● **TO-DO LIST**:
[1] Rewrite the paragraph in the big memory tutorial that begins "When working with big matrices" as a short bulleted list that keeps its main facts.
[2] According to the big memory tutorial, what technique does the big memory package use?
[3] Carry on writing the big memory tutorial, starting right after its final sentence.

R Tutorial - Working with 'Out-of-Core' Objects using the Bigmemory Project

The Use of Big Memory Package in R: A Comprehensive Guide

In this article, we will delve into the world of big matrices and explore the use of the big memory package in R. This package is designed to store, manipulate, and process dense matrices that may be larger than a computer's RAM. We will cover how to create, retrieve subsets, and summarize big matrices, as well as discuss the benefits and strategies for using this package.

The Use of Big Memory Package

The big memory package is a tool designed to handle large datasets that are too big to fit in memory. This package uses a technique called "out of core computing," which involves moving data from disk to RAM only when it is necessary for processing. This approach has several benefits, including improved performance and reduced risk of running out of RAM.

When working with big matrices, it's essential to consider the size of your dataset in relation to the amount of RAM available on your machine. If your dataset is at least 20% of the size of RAM and is represented as a dense matrix (i.e., most values are not zero), you should consider using a big matrix object. Big matrices keep data on disk and only move it to RAM when needed, which helps prevent bogging down your machine when running out of RAM.

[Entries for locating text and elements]
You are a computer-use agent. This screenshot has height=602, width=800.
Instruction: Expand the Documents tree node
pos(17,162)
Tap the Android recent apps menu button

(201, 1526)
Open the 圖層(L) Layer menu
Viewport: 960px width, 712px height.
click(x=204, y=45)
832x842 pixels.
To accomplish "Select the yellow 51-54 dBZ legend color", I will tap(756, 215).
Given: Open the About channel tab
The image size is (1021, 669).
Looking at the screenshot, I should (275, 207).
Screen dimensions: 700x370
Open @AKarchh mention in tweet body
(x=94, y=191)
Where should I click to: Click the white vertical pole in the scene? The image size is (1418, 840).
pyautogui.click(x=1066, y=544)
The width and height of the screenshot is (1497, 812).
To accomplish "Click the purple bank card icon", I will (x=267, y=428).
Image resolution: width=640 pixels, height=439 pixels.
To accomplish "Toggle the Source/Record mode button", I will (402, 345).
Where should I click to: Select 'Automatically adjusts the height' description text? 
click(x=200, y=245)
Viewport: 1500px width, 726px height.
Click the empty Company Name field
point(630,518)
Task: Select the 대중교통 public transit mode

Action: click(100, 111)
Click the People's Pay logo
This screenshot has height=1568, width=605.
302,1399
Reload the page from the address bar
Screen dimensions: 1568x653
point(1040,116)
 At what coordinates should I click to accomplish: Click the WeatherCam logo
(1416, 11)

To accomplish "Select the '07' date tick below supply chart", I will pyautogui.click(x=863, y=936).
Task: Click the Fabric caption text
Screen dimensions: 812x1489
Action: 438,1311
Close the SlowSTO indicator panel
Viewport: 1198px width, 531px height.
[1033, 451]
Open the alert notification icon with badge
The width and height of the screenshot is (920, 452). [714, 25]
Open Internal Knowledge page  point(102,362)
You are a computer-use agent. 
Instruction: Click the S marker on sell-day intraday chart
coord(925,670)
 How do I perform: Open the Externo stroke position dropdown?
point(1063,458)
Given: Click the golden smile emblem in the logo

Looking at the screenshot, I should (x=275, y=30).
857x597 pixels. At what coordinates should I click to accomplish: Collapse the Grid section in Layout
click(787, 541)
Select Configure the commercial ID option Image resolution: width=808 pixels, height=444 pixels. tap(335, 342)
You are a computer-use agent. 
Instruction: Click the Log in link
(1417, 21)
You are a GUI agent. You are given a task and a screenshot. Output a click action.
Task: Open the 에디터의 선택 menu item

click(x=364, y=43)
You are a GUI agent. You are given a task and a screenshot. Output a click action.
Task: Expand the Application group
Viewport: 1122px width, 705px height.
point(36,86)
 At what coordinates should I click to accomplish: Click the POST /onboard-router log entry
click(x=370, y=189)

● **ANSWERS FOR THE TASKS**:
[1]
- Compare the size of your dataset with the RAM available on your machine.
- Consider a big matrix object if the dataset is at least 20% of the size of RAM and is a dense matrix, meaning most values are not zero.
- Big matrices keep data on disk and move it to RAM only when needed.
- This keeps the machine from bogging down when it runs out of RAM.

[2] It uses "out of core computing," which moves data from disk to RAM only when it is needed for processing.

[3]
The package automatically detects when needed data resides on disk and moves it for you, eliminating the need for explicit function calls to transfer data between disk and RAM. Another advantage of using a big matrix object is that it only needs to be imported once, similar to reading a data frame. When you read in a big matrix object, it creates a backing file that holds the data in binary format along with a descriptor file that tells R how to load it in a subsequent session. You can then point R at these two files and they will be instantly available without having to go through the import process again.

Creating a Big Matrix Object

To create a big matrix object, you first need to load the big memory package using the library function. Then, you can create a big matrix object by specifying six parameters:

1. The number of rows

2. The number of columns

3. The type of elements the big matrix will hold (e.g., numeric, integer, etc.)

4. The initial value for all elements of the matrix

5. The name of the backing file

6. The name of the descriptor file

The backing file holds the binary representation of the matrix on disk, while the descriptor file holds other information about the big matrix, such as the number of rows, columns, type, and column and row names.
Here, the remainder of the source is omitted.